Work required:
How many lines in the records below contain the word "computer"? Reply with the number alone.

[Stored items]
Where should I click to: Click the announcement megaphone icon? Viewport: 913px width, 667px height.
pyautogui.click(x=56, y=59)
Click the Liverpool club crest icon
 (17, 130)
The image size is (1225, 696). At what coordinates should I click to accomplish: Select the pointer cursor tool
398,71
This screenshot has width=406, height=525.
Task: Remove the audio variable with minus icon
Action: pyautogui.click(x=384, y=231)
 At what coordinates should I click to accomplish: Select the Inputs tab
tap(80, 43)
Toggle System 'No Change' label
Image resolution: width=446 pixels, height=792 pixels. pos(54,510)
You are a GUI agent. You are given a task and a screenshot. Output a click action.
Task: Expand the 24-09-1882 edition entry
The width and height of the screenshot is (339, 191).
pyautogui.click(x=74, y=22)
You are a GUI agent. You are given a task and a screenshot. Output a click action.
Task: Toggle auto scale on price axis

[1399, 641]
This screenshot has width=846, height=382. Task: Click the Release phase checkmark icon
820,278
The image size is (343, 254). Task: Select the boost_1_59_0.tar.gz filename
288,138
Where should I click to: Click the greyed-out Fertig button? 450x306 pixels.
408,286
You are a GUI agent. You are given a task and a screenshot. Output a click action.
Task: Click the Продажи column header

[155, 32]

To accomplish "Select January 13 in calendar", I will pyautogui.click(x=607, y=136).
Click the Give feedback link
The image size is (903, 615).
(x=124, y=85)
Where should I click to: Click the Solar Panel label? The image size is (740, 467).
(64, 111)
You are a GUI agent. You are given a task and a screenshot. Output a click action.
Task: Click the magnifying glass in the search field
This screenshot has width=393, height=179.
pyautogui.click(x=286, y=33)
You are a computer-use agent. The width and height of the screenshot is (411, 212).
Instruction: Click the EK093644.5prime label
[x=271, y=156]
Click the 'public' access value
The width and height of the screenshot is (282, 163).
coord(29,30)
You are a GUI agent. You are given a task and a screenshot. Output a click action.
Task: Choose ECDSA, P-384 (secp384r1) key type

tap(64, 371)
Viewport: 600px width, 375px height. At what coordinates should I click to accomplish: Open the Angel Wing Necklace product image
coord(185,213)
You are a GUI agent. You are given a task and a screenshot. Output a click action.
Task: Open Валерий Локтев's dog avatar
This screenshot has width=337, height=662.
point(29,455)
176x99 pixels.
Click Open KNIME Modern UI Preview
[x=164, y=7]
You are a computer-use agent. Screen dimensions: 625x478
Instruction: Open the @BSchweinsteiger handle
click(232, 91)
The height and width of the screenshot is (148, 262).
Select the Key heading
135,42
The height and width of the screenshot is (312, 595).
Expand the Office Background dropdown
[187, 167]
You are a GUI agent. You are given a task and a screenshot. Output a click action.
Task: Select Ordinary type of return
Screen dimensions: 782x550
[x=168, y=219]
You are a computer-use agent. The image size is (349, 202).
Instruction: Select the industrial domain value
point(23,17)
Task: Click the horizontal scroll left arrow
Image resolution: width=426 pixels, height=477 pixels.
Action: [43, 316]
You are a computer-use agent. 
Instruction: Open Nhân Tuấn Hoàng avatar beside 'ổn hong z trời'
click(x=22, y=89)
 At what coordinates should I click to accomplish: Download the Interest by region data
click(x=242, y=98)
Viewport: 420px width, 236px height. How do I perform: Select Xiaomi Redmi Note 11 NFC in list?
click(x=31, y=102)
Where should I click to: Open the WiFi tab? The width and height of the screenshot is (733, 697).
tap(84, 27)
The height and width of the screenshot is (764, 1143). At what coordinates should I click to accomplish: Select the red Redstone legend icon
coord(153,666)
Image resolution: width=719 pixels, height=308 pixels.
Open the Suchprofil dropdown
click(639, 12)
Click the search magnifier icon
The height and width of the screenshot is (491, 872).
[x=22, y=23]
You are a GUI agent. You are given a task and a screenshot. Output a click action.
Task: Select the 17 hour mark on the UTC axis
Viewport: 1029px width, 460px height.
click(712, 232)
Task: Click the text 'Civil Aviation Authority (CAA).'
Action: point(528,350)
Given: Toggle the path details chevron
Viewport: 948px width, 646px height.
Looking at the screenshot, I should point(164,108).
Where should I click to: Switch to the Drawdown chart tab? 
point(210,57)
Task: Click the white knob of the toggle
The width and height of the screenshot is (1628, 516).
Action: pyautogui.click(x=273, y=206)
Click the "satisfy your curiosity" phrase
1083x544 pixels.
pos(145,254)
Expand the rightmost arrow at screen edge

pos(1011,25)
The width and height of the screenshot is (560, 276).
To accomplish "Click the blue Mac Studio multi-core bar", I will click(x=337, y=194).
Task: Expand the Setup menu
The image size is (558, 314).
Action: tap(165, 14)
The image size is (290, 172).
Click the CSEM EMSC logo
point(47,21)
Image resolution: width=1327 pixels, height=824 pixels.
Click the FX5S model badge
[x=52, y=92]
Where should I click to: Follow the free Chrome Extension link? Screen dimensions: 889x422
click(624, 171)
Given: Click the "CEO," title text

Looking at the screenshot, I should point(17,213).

Output of the exercise:
4